Entries on finding words and elements

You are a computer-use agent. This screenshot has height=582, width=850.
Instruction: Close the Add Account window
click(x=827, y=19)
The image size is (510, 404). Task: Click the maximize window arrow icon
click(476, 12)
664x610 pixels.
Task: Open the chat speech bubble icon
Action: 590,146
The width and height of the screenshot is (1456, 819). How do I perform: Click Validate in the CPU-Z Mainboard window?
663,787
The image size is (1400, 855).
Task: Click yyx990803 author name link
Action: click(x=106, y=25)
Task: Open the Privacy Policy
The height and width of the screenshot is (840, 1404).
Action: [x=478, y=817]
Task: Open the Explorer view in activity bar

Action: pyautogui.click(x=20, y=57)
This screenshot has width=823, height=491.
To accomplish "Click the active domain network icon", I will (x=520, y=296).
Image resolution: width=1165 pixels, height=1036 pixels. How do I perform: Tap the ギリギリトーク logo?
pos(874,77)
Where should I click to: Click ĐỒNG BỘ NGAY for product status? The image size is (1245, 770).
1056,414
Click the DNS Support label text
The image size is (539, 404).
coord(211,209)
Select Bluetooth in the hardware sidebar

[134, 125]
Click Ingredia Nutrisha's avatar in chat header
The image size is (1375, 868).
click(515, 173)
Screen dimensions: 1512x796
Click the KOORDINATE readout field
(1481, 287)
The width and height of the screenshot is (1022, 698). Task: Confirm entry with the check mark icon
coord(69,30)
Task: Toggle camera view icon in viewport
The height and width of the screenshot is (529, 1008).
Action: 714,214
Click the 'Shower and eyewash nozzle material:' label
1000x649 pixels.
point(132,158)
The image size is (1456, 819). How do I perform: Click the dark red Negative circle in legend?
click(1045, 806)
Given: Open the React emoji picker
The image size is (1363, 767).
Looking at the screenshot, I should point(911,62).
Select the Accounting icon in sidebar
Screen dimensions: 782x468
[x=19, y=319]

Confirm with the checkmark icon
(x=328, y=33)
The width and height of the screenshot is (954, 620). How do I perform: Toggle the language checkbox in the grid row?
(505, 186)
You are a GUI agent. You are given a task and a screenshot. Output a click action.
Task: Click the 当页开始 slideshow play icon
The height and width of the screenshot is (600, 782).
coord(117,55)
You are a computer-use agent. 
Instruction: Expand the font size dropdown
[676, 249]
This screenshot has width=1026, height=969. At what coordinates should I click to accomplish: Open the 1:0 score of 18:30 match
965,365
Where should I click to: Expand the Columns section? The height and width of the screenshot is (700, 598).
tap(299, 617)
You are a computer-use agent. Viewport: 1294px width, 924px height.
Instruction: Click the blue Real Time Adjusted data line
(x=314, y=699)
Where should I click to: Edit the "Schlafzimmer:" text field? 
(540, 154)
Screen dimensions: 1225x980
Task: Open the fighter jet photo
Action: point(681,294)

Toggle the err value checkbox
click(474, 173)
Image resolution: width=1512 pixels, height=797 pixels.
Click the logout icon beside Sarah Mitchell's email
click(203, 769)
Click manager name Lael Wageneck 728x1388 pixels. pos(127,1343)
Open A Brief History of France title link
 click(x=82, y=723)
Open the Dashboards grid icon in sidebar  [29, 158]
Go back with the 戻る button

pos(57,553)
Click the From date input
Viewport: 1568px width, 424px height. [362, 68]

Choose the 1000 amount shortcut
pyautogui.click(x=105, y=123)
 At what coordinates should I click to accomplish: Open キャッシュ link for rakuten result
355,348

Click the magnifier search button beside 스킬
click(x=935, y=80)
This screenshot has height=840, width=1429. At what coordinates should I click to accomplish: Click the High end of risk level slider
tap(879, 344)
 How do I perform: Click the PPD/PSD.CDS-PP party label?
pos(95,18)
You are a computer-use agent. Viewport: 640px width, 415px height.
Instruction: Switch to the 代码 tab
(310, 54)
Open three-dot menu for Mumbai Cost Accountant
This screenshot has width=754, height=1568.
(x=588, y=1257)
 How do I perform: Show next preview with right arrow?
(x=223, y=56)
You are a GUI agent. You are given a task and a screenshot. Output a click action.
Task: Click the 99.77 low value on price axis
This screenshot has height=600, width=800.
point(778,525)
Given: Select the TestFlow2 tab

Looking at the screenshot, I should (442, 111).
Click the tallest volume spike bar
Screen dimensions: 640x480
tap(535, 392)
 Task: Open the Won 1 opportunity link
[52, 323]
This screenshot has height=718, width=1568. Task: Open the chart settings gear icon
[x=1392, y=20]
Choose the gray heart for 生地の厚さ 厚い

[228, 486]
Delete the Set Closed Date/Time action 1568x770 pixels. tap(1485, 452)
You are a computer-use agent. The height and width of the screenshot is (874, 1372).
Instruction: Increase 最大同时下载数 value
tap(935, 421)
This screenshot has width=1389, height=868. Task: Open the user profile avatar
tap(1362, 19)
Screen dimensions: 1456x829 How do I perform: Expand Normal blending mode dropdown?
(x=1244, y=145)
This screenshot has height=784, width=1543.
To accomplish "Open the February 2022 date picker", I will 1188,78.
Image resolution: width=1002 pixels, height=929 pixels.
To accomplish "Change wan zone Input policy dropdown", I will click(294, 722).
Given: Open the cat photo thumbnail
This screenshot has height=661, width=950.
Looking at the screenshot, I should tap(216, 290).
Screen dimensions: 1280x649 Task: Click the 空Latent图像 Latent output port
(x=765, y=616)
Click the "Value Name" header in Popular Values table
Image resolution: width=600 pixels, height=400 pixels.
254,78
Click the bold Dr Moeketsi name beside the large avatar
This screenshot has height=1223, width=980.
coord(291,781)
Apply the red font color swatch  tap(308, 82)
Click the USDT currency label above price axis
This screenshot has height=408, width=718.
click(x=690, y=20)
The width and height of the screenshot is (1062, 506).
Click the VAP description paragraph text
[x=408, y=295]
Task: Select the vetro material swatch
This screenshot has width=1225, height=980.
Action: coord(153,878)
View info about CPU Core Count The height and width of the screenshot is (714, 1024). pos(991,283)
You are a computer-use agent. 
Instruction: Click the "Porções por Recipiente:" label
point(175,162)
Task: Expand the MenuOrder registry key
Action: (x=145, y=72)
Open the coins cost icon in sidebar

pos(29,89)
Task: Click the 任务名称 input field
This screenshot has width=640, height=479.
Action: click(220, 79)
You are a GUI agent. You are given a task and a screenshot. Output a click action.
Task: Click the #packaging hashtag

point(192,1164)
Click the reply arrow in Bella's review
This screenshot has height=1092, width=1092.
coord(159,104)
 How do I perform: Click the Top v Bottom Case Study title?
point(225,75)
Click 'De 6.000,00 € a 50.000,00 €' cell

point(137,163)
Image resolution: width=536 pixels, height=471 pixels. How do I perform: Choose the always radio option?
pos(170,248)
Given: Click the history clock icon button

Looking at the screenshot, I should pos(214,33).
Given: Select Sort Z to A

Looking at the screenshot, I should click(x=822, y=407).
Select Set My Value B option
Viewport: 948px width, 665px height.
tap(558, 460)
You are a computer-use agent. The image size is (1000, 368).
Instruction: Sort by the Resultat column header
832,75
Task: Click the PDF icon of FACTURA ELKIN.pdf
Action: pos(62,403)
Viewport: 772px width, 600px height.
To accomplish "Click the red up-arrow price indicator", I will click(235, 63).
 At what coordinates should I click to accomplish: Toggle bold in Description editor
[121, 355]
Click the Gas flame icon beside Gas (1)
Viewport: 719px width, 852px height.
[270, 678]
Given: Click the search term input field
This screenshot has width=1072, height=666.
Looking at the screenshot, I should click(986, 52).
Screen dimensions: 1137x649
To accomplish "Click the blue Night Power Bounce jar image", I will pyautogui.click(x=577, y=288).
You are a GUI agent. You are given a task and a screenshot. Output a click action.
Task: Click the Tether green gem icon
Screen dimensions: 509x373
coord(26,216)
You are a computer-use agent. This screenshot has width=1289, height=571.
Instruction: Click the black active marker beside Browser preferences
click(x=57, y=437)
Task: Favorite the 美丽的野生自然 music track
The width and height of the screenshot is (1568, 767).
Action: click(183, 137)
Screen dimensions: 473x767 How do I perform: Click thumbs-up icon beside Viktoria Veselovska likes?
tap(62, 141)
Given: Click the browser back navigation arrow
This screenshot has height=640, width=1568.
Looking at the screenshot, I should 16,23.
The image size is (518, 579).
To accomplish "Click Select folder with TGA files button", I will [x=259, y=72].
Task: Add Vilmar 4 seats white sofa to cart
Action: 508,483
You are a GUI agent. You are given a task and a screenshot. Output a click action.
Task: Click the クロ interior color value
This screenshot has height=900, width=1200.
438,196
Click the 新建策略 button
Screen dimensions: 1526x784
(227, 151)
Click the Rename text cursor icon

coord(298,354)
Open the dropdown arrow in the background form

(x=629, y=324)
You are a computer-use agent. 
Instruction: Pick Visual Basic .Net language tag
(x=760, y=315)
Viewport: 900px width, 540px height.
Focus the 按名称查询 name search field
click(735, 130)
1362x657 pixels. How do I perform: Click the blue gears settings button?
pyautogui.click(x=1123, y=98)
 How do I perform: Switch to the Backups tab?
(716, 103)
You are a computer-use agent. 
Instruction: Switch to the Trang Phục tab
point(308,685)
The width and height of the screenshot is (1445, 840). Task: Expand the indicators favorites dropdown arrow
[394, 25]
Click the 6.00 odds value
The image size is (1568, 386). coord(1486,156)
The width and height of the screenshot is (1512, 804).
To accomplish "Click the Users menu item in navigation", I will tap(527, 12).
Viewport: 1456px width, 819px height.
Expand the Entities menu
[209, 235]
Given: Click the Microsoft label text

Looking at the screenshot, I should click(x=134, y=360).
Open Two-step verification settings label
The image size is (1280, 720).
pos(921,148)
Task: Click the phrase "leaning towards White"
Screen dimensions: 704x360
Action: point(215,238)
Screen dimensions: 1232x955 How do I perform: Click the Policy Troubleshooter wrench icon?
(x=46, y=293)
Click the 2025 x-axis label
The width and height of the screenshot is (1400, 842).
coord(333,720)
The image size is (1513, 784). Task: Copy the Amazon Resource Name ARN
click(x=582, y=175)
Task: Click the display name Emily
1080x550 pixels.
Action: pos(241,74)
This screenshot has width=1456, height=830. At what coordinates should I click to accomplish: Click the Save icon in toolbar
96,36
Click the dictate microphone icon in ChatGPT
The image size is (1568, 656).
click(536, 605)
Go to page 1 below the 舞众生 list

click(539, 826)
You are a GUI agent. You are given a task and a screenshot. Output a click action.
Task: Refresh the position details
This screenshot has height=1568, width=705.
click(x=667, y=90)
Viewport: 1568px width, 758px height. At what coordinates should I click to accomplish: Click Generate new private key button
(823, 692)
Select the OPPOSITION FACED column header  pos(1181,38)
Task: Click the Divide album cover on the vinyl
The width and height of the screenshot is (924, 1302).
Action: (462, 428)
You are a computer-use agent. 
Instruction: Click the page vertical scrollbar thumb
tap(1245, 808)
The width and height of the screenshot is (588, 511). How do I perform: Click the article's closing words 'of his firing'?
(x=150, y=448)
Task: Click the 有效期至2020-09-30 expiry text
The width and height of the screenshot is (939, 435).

• **The problem**:
Copy out the lines of the listing exactly as they are, starting with the line that contains "Select Set My Value B option" and going on through the line that contains "Looking at the screenshot, I should 16,23.", with both of those lines included.

• **Task response**:
Select Set My Value B option
Viewport: 948px width, 665px height.
tap(558, 460)
You are a computer-use agent. The image size is (1000, 368).
Instruction: Sort by the Resultat column header
832,75
Task: Click the PDF icon of FACTURA ELKIN.pdf
Action: pos(62,403)
Viewport: 772px width, 600px height.
To accomplish "Click the red up-arrow price indicator", I will click(235, 63).
 At what coordinates should I click to accomplish: Toggle bold in Description editor
[121, 355]
Click the Gas flame icon beside Gas (1)
Viewport: 719px width, 852px height.
[270, 678]
Given: Click the search term input field
This screenshot has width=1072, height=666.
Looking at the screenshot, I should click(986, 52).
Screen dimensions: 1137x649
To accomplish "Click the blue Night Power Bounce jar image", I will pyautogui.click(x=577, y=288).
You are a GUI agent. You are given a task and a screenshot. Output a click action.
Task: Click the Tether green gem icon
Screen dimensions: 509x373
coord(26,216)
You are a computer-use agent. This screenshot has width=1289, height=571.
Instruction: Click the black active marker beside Browser preferences
click(x=57, y=437)
Task: Favorite the 美丽的野生自然 music track
The width and height of the screenshot is (1568, 767).
Action: click(183, 137)
Screen dimensions: 473x767 How do I perform: Click thumbs-up icon beside Viktoria Veselovska likes?
tap(62, 141)
Given: Click the browser back navigation arrow
This screenshot has height=640, width=1568.
Looking at the screenshot, I should 16,23.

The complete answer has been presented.